Another characteristic to be appreciated of this pulled pork sandwich is the mild smoke. You won’t feel as if you’re ingesting a lot of low and slow smoke, just enough to impart its flavor supporting qualities. The sauce is vinegary and of medium thickness. It goes well with the pork.
Sandwiches are served with your choice of potato salad, garlic mashed potatoes, real fries, criss cuts or sweet potato fries. The fries are made the old-fashioned way–medium cut and fried potato skin and all. The fries are flaccid unlike the McDonald’s genre of stiff potato sticks. Even better are the sweet potato fries.
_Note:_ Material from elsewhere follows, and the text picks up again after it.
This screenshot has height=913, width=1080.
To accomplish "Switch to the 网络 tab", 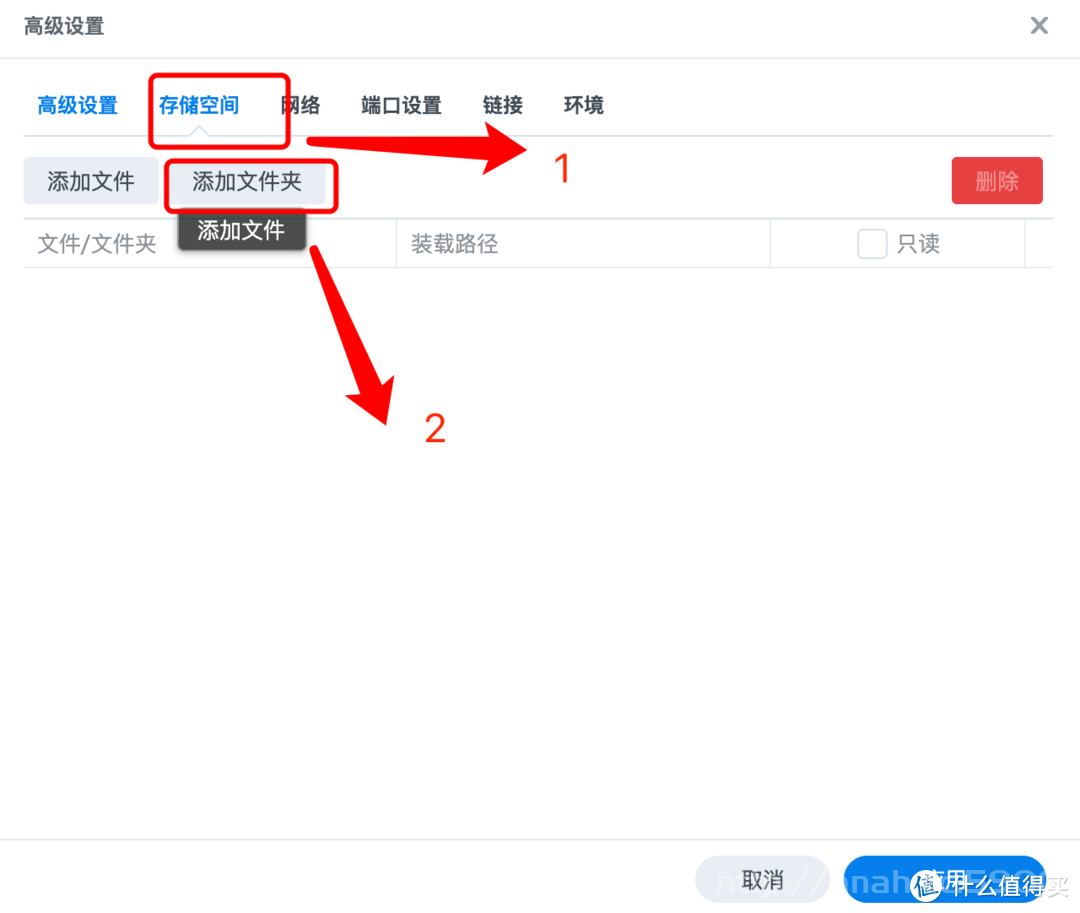I will click(301, 105).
With a name like RealBurger on the marquee, the burgers had better be good. The Real Burger is! Credit that to a six-ounce freshly hand-packed Angus beef. It’s served with your choice of condiments and may include a thick slice of white onion, pickles, lettuce, tomato and the usual suspects.
One of the things that most surprises regular visitors to RealBurger like Mike Lee and Larry Love is that they still find themselves surprised by some of the down home and real touches on the menu. RealBurger is keeping it real!
The Original RealBurger
2641 1/2 Cerrillos Road
Santa Fe, New Mexico
1st VISIT: 24 January 2009
LAST VISIT: 8 March 2009
# OF VISITS: 2
COST: $ – $$
BEST BET: Honey Stung Fried Chicken, Enchiladas with Shredded Pork, Salsa, Chili con Queso, Real Burger, Pulled Pork Sandwich
2 thoughts on “The Original Realburger – Santa Fe, New Mexico”
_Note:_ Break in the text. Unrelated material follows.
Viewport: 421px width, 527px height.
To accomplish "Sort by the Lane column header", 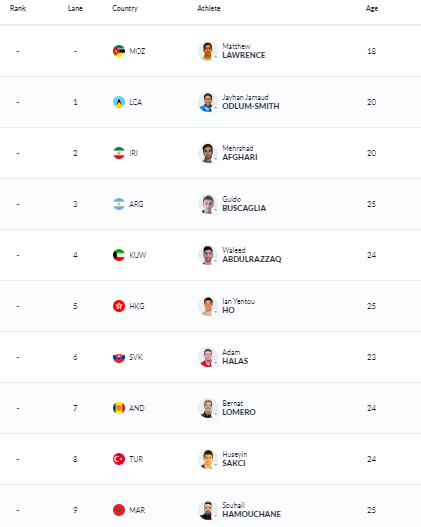I will 75,8.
With much regret I must report that Realburger is no longer open for breakfast during the weekdays (Tues thru Friday – closed Monday) and on weekends (Sat/Sun) they now open at 8am instead of 7.
I hope they are not in financial trouble or the Pecos Trail jinx – no restaurant has ever succeded at the location and there have been a lot who tried there.
The huevos adovada breakfast is top notch, about the best single breakfast plate I’ve had in Santa Fe in the last 25 years or so – get it with the papitas (you get a choice of several potato sides) – as Gil has noted the papitas are good and I always get mine covered with the green chili (their spelling).
Sometimes – but you have to know to ask for it – you can get the breakfast items at lunch time – maybe this is something only the “locals” (loco’s???) know about since asking for breakfast at lunch time is a bit crazy to some.